Start of Data section
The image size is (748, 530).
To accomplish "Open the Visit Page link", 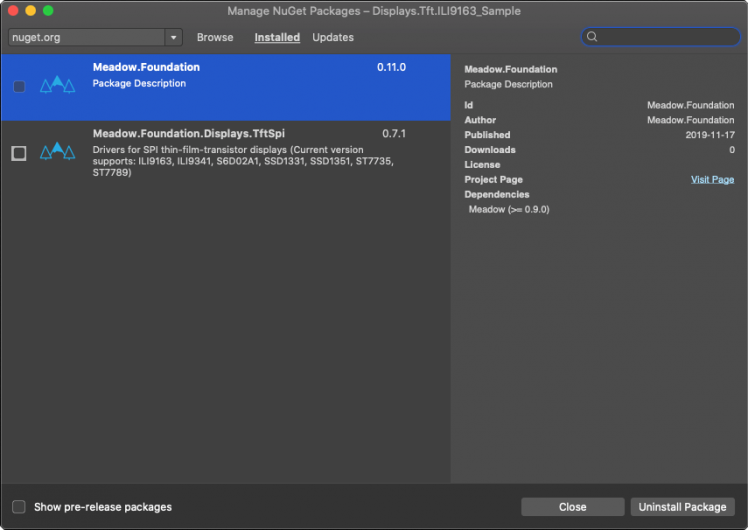I will [x=712, y=179].
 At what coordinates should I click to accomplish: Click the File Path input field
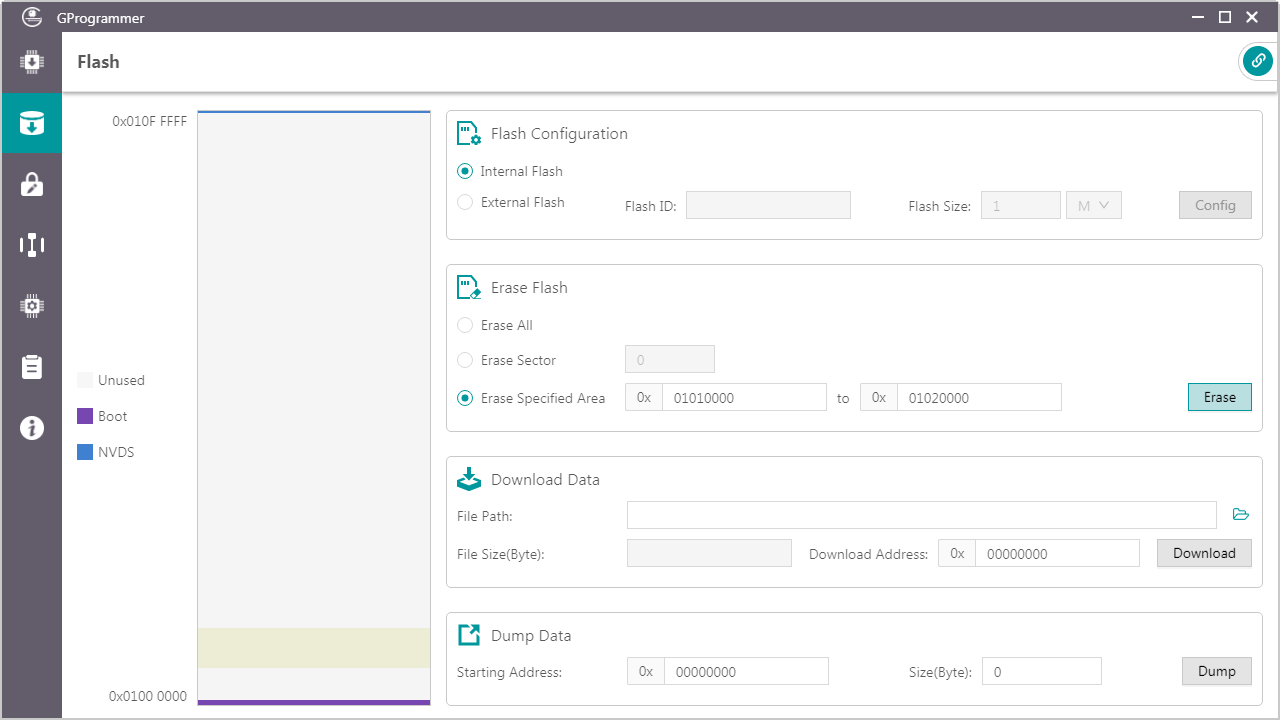[x=920, y=515]
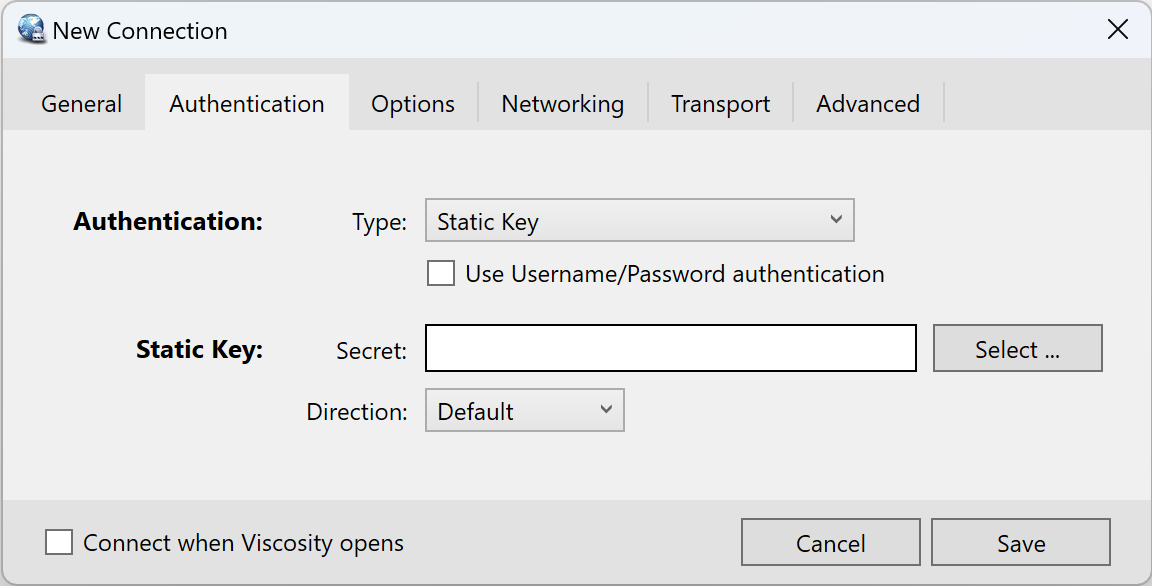Toggle Connect when Viscosity opens checkbox
The height and width of the screenshot is (586, 1152).
click(59, 543)
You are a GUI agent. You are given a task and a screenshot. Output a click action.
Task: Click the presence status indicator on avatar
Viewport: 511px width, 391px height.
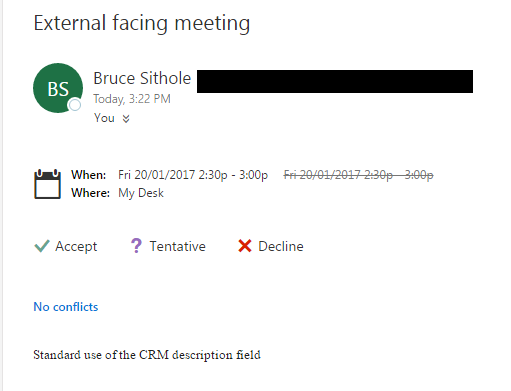pos(74,105)
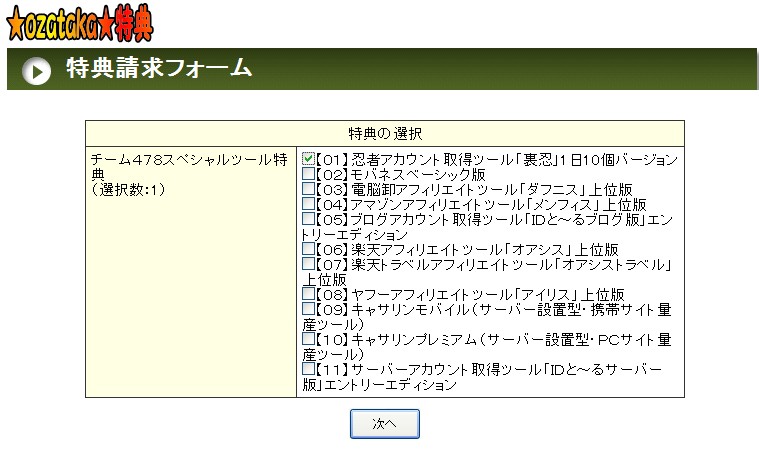The width and height of the screenshot is (759, 453).
Task: Click the 特典請求フォーム page title
Action: point(158,69)
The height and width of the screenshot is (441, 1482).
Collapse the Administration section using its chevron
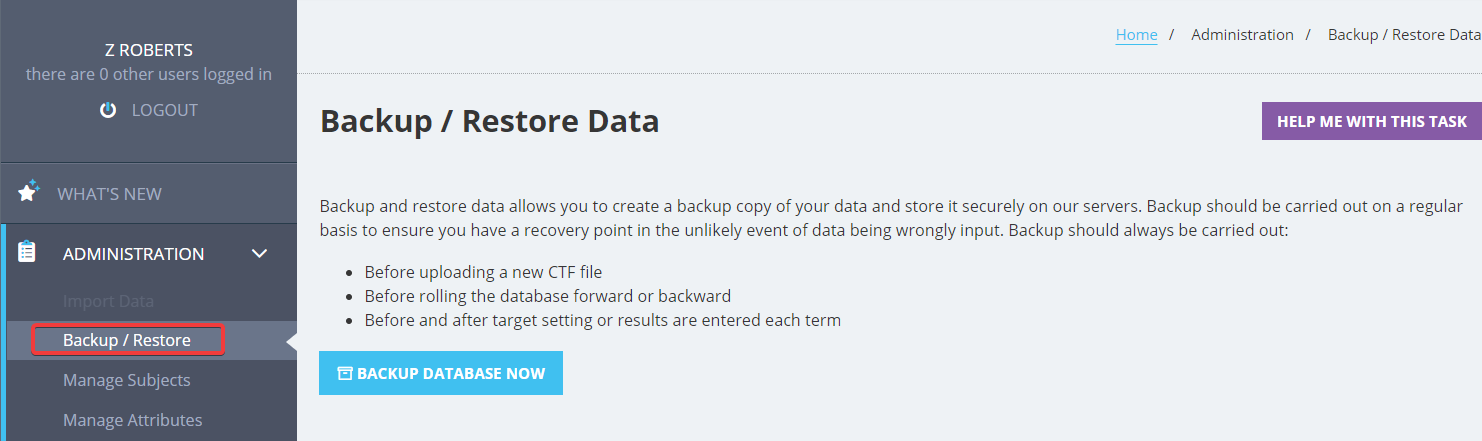[x=259, y=254]
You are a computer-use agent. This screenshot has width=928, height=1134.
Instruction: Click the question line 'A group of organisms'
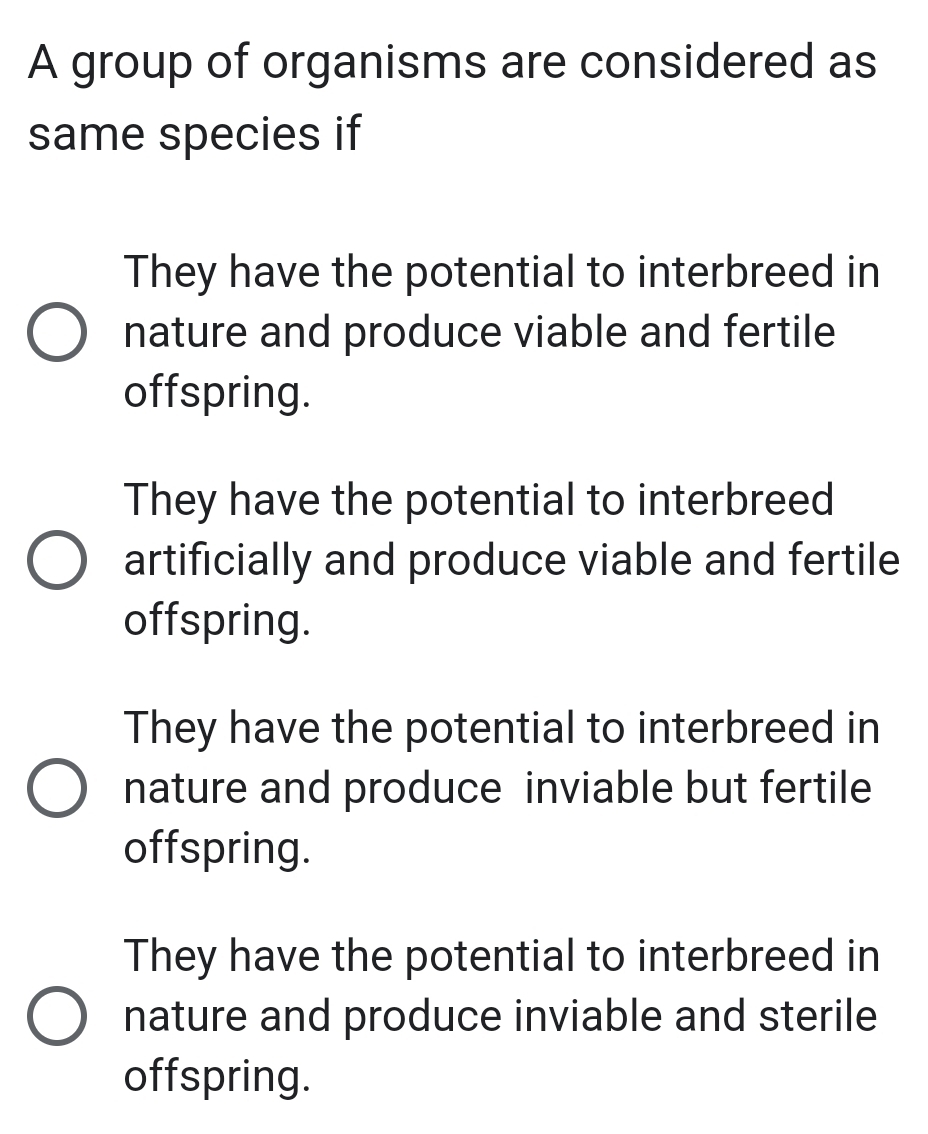tap(452, 62)
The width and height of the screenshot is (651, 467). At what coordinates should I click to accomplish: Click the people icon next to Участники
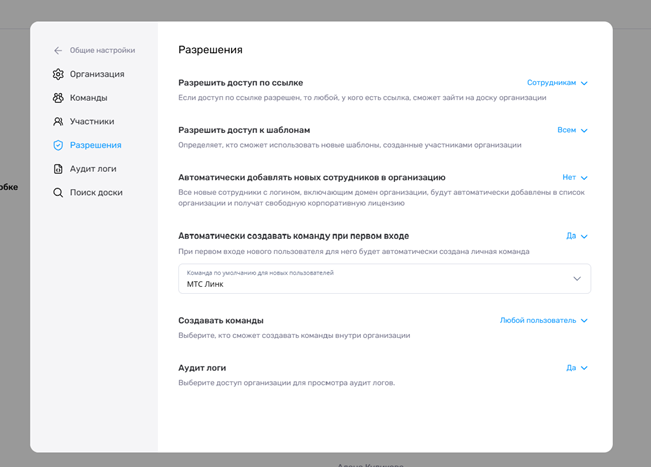(58, 121)

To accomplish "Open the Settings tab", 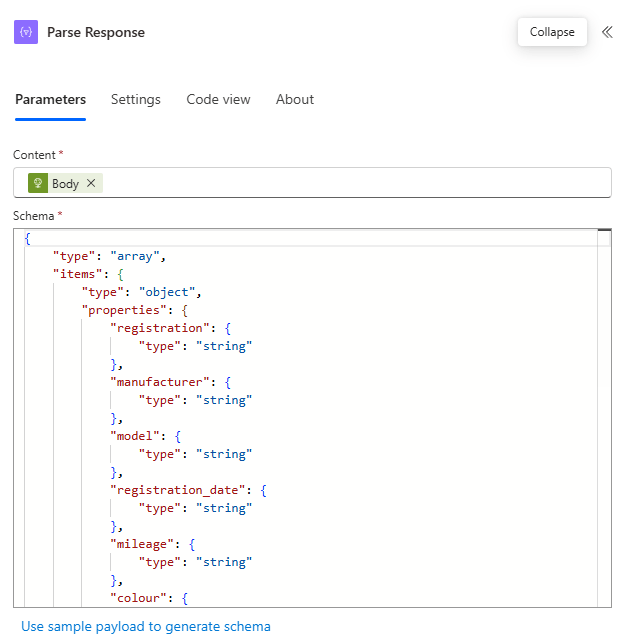I will click(136, 100).
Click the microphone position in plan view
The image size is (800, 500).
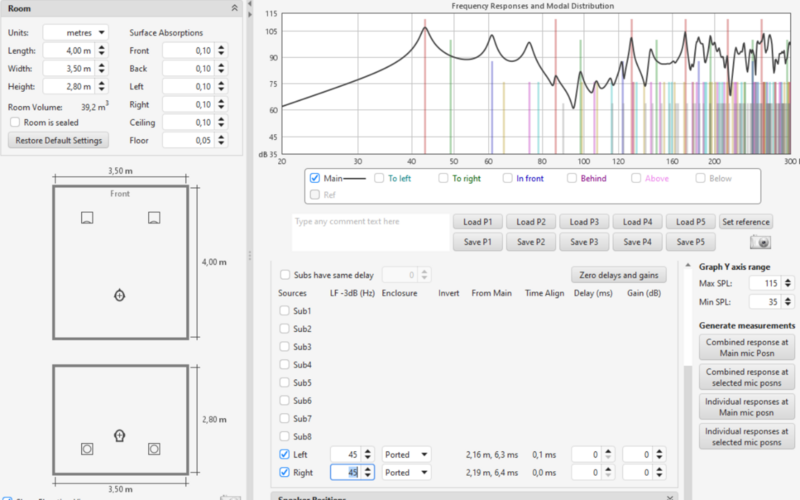click(120, 295)
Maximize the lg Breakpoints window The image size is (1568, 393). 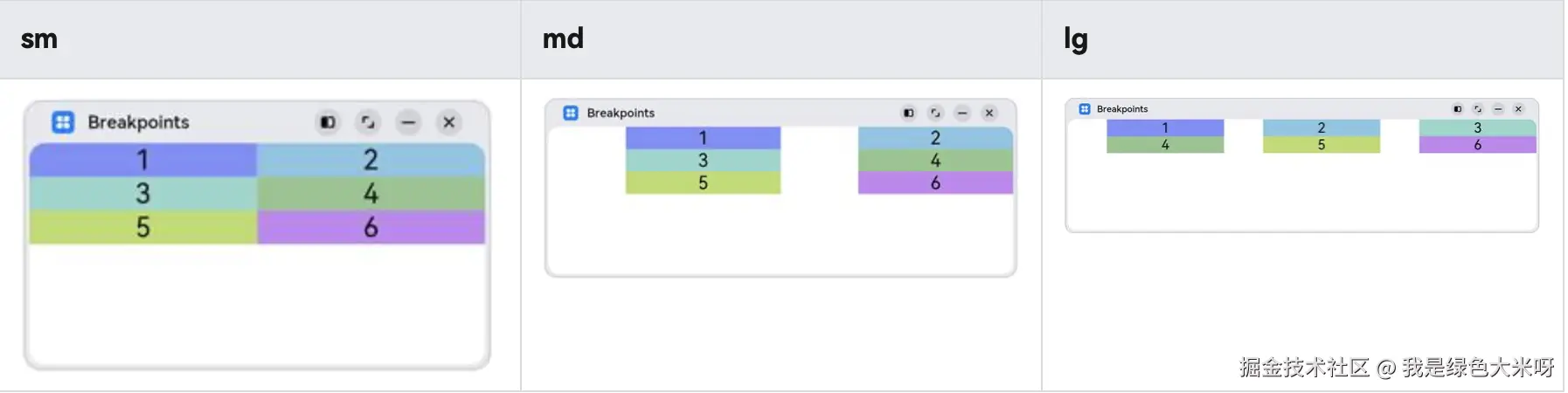coord(1477,109)
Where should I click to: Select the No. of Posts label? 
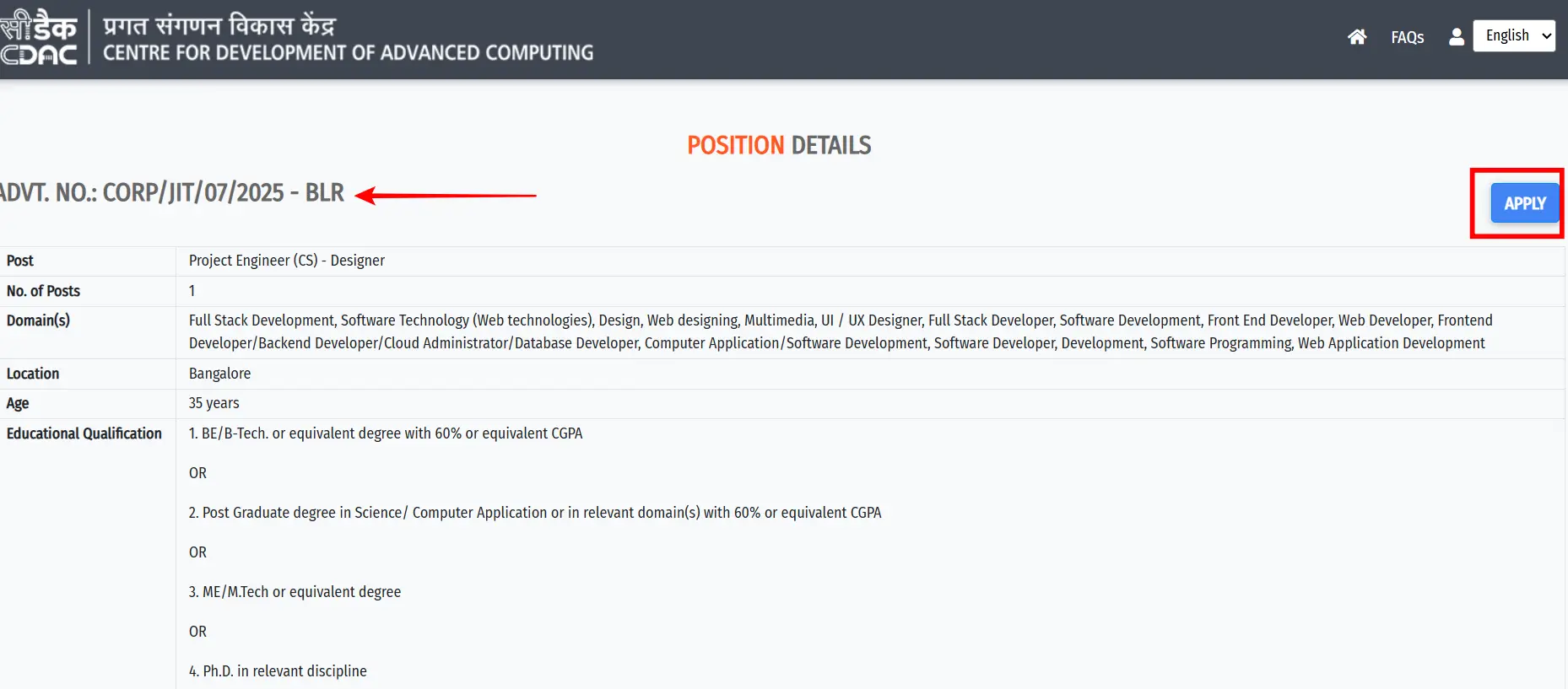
End of Data section
Description of the task
Say how many lines above contain "agent", and give no words besides the number.

Written response
2